Category Archives: Caregiving

Caring for Aging Parents

Sometimes you lose a parent suddenly. However, what you don’t realize until you’re older and have a parent entering the final stage of life is sometimes you lose a parent a little bit at a time.

My father is 81 and although he suffered a minor stroke this past year, he’s an old codger that still manages to get around. He was a dynamic, energetic man and yes, it is hard to watch him slow down. But he still gets around, believe me.

On the other hand, my mother is 76-years-old. We have watched shocked as her physical and mental health deteriorated at an alarmingly fast rate this past year. A year and a half ago she had hip replacement surgery and her mind never fully recovered. Before the surgery she was sometimes confused and could not keep an appointment straight, but afterwards she didn’t know who I was most the time. Her mind slowly came back, but never fully.

As her doctor told her after a memory test earlier this year when my Mom couldn’t draw a clock correctly, “you know something’s not right, right?” My heart broke for her, but I’m really proud of her that she can laugh at that now.

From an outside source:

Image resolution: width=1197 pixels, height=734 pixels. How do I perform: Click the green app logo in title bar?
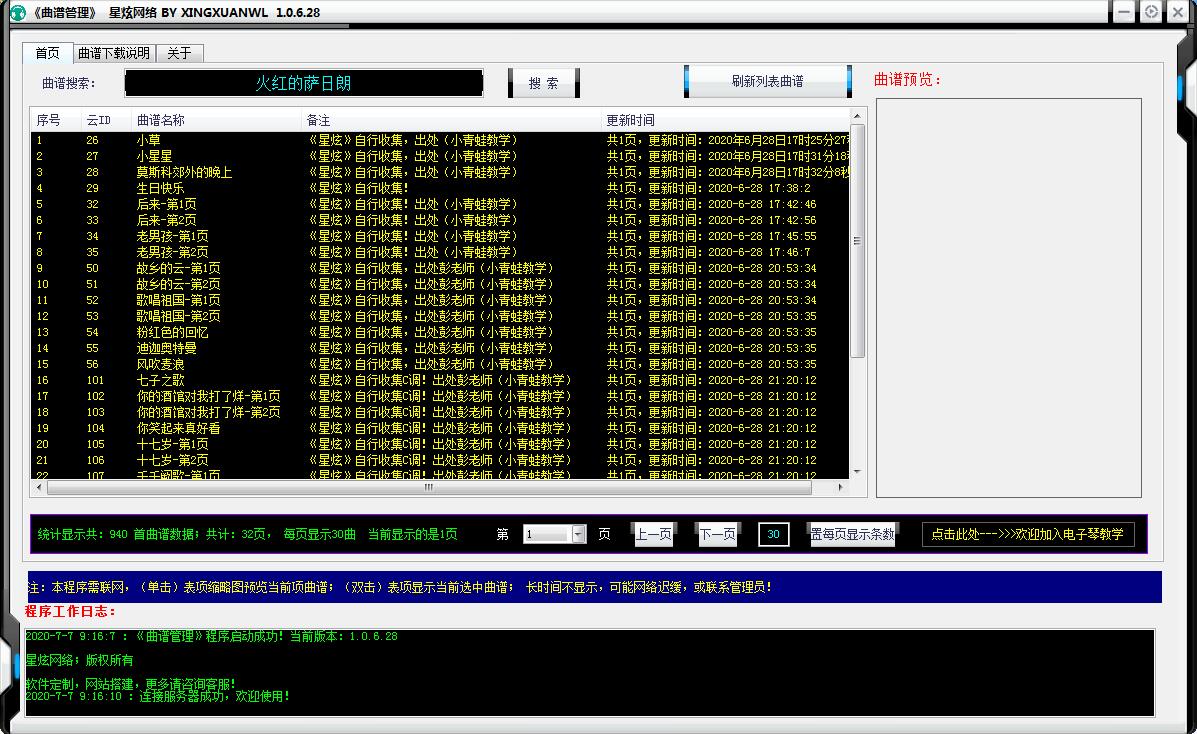coord(17,12)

My Mom is a classy, dignified lady, so I don’t want to disclose too much. But I think she would readily admit that she is constantly confused about what day of the week it is or if it’s morning or evening. On top of that, she is in advanced stages of osteoarthritis and the bones of her neck are collapsing into each other so she is always bent over looking down at her feet. Simple things we take for granted, such as getting dressed and eating, are now difficult of her.

But she puts one foot in front of the other and I think she is one of the bravest people I know.

So how do we boomers keep our bliss while watching the bodies and minds of the people we love decline?

Caring for Aging Parents

Nearly 10 million adult children, ages 50 and older, are caring for aging parents. This is a fairly new phenomenon. In 1900, only one out of 25 people were over the age of 65. Life expectancy has increased 25 years during this past century. The most dramatic demographic change is the increase of people 95 years and over. This is the fastest growing change and is expected to increase by 200 percent in the next 20 years.

Although that means we boomers can expect to live longer, we have to remember with old age comes a greater the likelihood of health problems, weakness, fragility, and the need for family help. It is no longer unusual for retirees over the age of 65 to be caring for an aging parent.

With that in mind, here are a few tips to help caretakers cope with the physical and emotional demands:

  • Express your feelings to someone who will listen, empathize, and understand. This can provide a release and lessen the pain. If you are a spiritual person, prayer is invaluable.
  • Take care of yourself physically and emotionally. Get enough sleep, eat healthy, exercise. If you become exhausted, you’re more likely to get sick yourself and lose your ability to be an efficient and effective caretaker.
  • As I learned recently, watch for warning signs such as mounting frustration and out of control emotions. This may be difficult, but that means you MUST schedule time for relaxation. By doing so, you’ll be in better condition, both emotionally and physically, to take care of your loved one. Nurturing our own bodies and spirit gives us the strength and endurance to continue.
  • Instead of focusing on our own feelings all the time, don’t forget that our parents need love and reassurance – often desperately so. Like us, they need to feel valued and that their lives are worthwhile.
  • Allow your parents to make their own decisions to the extent possible. The elderly are not children, but adults with a lifetime of wisdom and experience. Often times, the less you try to control their lives, the better your relationship with them will be and the less likely they are to become angry, demanding, helpless, depressed, or withdrawn. If you must overrule a parent’s wishes, do so with kindness, open communication, and honest explanations. Your parents have lost much; allow them to keep their dignity.
  • Boomers are often juggling caregiving with other responsibilities such as demanding jobs and caring for their own families. Sacrificing our sanity for the sake of caregiving is not the wisest route. Delegate and ask family members or friends for help or consider hiring someone.
  • Don’t make hasty decisions based on emotions. Decisions about a parent’s life are not easy or simple. Take the time to carefully explore all your options and do not have preconceived ideas about what is the best solution.

If caregiving is hard, it is also a labor of love. It is a chance to connect with a parent and pay them back for all those sleepless nights you cried incessantly and inconsolably and they comforted you. As I am discovering, caring for a parent is a life-changing experience and one that is often as rewarding and inspiring as it is painful.